___ INPUT ___

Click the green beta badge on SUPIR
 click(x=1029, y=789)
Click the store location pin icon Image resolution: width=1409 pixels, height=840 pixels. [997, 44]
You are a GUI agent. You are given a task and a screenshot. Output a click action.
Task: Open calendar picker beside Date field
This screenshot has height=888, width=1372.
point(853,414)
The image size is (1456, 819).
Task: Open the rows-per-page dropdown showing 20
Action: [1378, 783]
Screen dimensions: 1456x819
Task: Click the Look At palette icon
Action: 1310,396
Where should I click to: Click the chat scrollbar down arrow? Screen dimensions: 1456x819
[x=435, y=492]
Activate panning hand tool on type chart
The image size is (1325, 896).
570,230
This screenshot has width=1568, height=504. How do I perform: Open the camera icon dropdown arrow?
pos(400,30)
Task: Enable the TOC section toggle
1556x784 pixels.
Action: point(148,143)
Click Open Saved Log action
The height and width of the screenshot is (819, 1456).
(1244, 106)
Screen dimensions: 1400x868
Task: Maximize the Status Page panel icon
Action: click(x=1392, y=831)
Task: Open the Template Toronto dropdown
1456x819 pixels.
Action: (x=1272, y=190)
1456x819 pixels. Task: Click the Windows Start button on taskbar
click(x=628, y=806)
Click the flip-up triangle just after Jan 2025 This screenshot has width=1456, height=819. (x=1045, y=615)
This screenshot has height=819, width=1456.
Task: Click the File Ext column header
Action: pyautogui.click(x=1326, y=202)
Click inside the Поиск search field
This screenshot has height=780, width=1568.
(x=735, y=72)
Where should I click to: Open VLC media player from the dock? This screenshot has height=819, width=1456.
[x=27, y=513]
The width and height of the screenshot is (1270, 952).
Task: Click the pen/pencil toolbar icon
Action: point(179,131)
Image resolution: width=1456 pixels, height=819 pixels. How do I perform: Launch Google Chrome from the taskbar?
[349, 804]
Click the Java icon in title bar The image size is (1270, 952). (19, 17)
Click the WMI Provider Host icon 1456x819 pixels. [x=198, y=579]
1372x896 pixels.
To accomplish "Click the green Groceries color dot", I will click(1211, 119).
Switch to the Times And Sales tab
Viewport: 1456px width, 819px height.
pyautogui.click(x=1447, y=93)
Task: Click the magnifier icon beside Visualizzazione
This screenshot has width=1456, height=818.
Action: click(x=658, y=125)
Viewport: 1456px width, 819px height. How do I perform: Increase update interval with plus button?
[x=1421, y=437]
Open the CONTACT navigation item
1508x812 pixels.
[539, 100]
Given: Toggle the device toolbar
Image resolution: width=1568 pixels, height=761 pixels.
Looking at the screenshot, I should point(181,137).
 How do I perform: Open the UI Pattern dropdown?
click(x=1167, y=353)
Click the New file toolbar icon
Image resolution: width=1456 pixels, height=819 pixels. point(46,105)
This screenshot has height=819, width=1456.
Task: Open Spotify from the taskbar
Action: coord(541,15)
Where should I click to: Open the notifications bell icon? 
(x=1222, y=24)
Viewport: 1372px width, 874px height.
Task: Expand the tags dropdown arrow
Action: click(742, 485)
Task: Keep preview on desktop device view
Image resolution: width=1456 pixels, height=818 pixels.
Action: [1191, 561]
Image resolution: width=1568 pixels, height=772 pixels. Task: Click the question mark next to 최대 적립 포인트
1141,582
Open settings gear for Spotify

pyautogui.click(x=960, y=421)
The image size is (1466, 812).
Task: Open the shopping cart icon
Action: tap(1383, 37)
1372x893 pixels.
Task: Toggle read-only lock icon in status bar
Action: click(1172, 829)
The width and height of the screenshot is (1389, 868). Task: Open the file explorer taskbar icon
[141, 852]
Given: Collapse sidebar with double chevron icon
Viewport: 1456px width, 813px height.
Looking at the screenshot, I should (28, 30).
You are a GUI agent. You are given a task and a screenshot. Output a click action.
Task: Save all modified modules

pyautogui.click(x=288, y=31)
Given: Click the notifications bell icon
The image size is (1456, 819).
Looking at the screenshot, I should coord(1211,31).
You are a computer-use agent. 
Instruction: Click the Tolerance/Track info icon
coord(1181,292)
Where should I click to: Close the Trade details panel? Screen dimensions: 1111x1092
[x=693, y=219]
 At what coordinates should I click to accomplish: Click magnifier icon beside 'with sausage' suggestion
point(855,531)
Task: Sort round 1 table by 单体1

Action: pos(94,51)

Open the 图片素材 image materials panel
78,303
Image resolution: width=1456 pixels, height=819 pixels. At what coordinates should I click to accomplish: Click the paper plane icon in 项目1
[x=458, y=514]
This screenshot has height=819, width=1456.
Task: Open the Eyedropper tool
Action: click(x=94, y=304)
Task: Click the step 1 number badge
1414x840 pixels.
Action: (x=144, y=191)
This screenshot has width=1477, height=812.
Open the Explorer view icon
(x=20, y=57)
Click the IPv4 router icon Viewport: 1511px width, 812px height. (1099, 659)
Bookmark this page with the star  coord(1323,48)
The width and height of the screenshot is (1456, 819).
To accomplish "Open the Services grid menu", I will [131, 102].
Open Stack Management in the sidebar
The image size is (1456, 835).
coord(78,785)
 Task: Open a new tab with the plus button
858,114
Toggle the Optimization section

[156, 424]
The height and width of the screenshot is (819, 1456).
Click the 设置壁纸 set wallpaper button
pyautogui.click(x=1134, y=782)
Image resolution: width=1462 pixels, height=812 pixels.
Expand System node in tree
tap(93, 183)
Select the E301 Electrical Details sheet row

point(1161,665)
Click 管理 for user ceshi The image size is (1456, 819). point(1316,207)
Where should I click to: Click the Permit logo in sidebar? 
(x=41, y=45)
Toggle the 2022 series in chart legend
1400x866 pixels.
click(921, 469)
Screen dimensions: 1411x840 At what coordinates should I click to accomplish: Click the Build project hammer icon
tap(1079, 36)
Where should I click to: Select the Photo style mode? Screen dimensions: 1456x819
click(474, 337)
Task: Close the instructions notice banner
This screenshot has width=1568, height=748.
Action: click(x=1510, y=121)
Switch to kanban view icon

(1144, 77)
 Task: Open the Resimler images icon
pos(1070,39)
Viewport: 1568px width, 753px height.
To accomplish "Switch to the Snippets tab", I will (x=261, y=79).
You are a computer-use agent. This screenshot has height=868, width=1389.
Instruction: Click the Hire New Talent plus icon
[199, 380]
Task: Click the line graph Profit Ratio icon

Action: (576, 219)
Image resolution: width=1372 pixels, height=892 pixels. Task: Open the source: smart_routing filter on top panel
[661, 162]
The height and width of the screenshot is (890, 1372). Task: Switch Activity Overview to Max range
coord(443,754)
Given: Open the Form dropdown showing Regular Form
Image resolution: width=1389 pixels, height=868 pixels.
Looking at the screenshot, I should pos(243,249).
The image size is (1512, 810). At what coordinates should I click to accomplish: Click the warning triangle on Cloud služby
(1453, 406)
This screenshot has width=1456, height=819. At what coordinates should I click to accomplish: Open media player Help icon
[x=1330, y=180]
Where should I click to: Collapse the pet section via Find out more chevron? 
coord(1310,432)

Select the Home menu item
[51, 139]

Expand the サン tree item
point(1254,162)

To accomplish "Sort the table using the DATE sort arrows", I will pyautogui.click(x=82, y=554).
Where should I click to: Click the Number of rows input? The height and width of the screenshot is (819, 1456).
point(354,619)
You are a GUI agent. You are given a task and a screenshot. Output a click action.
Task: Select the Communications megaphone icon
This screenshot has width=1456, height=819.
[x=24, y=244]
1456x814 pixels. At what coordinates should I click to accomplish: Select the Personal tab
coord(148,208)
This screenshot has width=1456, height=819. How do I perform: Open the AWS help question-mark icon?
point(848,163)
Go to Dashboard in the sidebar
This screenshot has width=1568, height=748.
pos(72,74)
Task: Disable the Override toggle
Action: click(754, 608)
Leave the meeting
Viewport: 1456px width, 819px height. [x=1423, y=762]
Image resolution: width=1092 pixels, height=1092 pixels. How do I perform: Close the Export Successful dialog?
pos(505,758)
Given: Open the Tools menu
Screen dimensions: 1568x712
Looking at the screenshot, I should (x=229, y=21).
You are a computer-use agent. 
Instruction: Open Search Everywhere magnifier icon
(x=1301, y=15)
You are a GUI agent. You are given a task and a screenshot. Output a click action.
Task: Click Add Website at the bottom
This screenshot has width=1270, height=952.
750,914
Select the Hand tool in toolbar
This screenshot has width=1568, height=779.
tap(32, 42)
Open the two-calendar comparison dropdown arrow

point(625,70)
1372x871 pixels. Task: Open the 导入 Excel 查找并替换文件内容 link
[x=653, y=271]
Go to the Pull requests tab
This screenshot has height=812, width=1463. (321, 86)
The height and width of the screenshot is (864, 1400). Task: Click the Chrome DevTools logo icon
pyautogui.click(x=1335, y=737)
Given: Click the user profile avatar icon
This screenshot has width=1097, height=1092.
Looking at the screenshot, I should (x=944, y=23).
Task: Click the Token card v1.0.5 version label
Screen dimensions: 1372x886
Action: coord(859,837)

___

## TASK TO CARRY OUT
Wherever a line contains the string "user", copy that line from the data.

## RESPONSE
Click 管理 for user ceshi The image size is (1456, 819). point(1316,207)
Given: Click the user profile avatar icon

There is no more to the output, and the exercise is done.